**Exercise data:**

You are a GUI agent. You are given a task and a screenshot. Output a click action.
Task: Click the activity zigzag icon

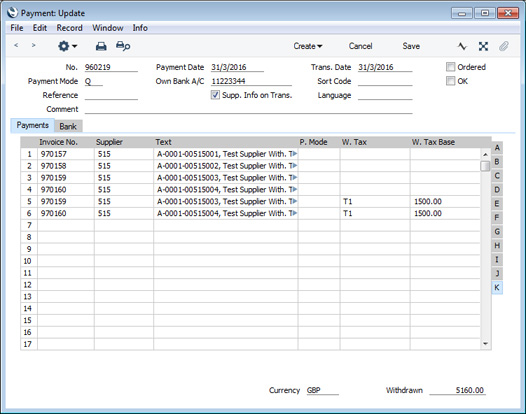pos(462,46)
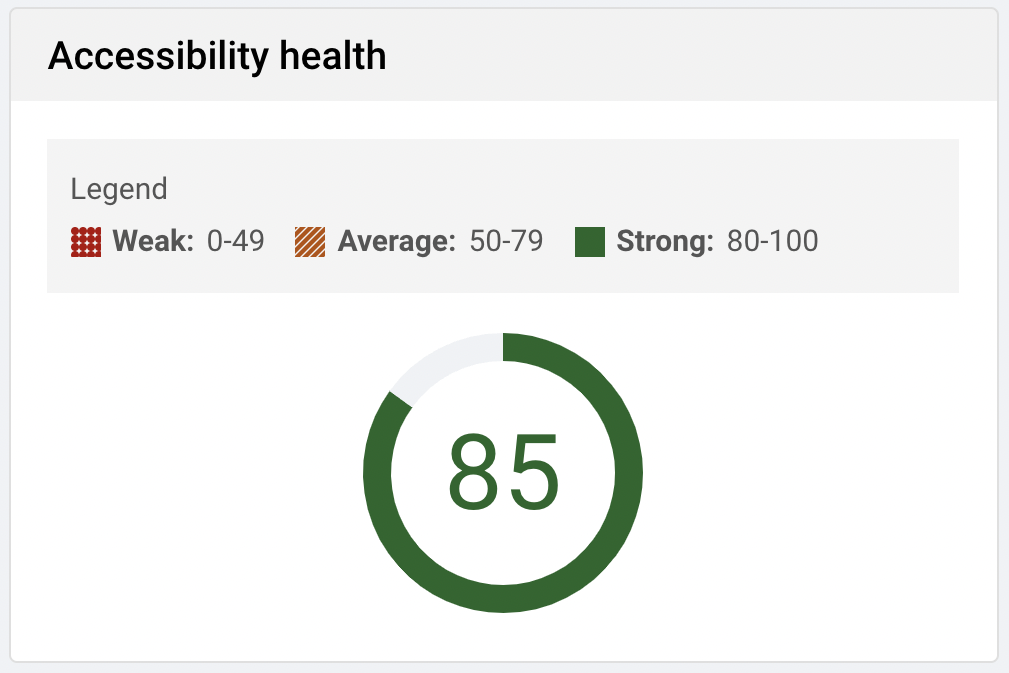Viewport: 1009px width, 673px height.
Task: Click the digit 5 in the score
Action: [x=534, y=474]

---

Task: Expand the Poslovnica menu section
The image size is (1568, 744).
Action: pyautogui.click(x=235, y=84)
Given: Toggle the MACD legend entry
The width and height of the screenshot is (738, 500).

**Exercise brief:**
Format the lines from the one containing "You are a GUI" up to and including the one containing "Action: [x=534, y=474]" as a JSON list of strings, one string per line, with blank lines left out. Leave the pictures out of the answer.

**Exercise answer:**
[
  "You are a GUI agent. You are given a task and a screenshot. Output a click action.",
  "Task: Click the activity zigzag icon",
  "pos(462,46)",
  "Viewport: 1009px width, 673px height.",
  "Task: Click the digit 5 in the score",
  "Action: [x=534, y=474]"
]